A través de la obra de Sorrentino subsiste un pozo de dolor que se mezcla con la energía lúdica del mejor cine italiano. Y así, también, sucede en su sinfonía emocional Fue la mano de Dios (vista en el ciclo dedicado al director, del 17 al 20, en Infanta Sala 2), película agridulce, más dulce e hilarante en la primera mitad, antes del cisma del personaje central; más dura en la segunda hora.

Hay experiencias fílmicas que permiten, junto a su autor, escuchar, oler, palpar épocas, memorias, sentimientos, ánimos, fragmentos de vida, inexcusablemente vinculados todos, de una u otra forma, al dolor, a la manera del Amarcord de Fellini, la Fanny y Alexander de Bergman o esta Fue la mano de Dios de Sorrentino; y que a la vez se alimentan de ternura, candor, sueños, ilusiones, fantasías, amor.

Rato hacía que el cine no definía películas así (lo más parecido en territorio próximo, acaso, ha sido la Roma de Alfonso Cuarón, en 2018), y ahora Sorrentino nos regala una propuesta que, reflejo de la existencia, la suya y de cualquier existencia, rezuma todo eso.

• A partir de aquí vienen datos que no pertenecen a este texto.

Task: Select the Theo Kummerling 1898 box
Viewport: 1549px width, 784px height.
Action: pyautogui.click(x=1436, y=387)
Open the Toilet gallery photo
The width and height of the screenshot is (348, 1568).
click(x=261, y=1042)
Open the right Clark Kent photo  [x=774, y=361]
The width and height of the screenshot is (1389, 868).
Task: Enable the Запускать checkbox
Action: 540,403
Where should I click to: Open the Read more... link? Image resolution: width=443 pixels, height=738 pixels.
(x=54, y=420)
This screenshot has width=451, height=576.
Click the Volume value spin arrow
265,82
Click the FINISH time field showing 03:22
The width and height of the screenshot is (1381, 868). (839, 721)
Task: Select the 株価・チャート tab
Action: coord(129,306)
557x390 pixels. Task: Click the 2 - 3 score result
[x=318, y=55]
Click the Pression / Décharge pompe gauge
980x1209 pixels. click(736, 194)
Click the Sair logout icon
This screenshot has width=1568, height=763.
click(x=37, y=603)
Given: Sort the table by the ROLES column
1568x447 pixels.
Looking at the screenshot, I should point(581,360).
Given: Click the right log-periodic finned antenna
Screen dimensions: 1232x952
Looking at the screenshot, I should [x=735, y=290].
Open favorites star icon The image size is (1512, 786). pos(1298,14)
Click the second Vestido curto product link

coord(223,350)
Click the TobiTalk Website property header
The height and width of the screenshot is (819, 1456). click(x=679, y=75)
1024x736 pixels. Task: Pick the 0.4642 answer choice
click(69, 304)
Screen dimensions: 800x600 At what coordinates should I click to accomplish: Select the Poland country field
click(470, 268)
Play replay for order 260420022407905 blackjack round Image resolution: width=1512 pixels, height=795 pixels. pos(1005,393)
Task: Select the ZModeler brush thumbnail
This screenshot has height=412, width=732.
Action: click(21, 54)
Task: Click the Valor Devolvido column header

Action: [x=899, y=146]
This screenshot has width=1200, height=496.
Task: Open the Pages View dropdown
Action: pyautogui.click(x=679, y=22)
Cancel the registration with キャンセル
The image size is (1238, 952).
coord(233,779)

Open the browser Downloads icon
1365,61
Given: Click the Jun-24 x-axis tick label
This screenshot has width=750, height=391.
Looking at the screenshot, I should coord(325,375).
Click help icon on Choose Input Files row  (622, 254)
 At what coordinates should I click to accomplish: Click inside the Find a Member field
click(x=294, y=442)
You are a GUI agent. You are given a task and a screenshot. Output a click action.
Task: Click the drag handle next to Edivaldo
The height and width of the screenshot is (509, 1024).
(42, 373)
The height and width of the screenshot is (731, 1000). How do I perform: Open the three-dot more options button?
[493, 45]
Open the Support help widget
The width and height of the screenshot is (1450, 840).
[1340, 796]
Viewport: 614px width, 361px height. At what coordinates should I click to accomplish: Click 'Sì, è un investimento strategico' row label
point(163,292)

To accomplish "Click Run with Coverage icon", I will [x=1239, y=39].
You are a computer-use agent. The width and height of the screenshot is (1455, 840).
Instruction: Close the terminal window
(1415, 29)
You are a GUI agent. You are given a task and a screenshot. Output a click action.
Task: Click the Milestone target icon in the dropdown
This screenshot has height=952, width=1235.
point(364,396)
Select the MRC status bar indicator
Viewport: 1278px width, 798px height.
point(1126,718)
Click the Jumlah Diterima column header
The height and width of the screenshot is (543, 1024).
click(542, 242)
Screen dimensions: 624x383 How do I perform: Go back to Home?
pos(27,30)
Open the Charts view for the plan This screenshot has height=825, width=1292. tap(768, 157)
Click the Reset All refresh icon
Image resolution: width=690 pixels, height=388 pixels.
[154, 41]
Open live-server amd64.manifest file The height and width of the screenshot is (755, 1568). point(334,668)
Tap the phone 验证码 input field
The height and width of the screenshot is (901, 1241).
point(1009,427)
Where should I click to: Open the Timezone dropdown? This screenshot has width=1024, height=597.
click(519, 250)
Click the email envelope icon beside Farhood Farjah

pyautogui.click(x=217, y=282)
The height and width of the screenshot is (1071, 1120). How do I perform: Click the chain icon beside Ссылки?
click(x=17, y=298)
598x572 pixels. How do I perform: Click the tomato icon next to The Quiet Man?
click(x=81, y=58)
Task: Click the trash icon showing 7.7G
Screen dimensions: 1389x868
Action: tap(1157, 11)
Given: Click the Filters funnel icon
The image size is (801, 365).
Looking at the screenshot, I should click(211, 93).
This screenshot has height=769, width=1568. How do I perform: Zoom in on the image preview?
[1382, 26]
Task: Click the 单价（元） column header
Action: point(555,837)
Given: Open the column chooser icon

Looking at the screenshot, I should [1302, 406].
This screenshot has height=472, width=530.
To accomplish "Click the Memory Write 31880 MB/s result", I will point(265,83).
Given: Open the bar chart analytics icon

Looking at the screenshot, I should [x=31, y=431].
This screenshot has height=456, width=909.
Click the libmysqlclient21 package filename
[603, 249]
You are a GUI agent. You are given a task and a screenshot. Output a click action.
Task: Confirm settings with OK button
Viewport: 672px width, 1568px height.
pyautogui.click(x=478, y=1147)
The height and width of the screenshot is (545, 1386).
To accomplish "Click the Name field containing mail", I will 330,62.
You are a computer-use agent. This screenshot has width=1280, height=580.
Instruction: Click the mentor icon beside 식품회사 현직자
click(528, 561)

En Fue la mano de Dios se cruzan los mejores días del autor –que, como los de tantos, fueron los de la primera recta de la vida–, con la llegada de Diego Maradona al club futbolístico de Nápoles, la real incidencia de un partido de este astro en la vida de Fabietto/Paolo, y esas construcciones (eróticas, icónicas, volitivas, oníricas) que singularizan los recuerdos individuales de un pasado teñido por la nostalgia que le imprime evocarlo al cabo de las décadas…

Como Fellini, Almodóvar u otros grandes arquitectos fílmicos, el a veces subestimado director, atento al dibujo general y al detalle, va dejando migas, marcas autorales pequeñas pero grandes por el camino-metraje de Fue la mano de Dios.

Esta película puntea signos indelebles que la hacen más sorrentiniana, lo cual se expresa por la vía del encuentro surrealista entre San Genaro y el monjecito con la deseada tía Patricia (esa hembra italiana clásica a quien el realizador de Juventud suele rendirle pleitesía visual en su cine), mediante la hermana Daniela, que nunca sale del baño, o a través de esa fellinesco/buñueliana anciana que tanto complace a Atiliucho.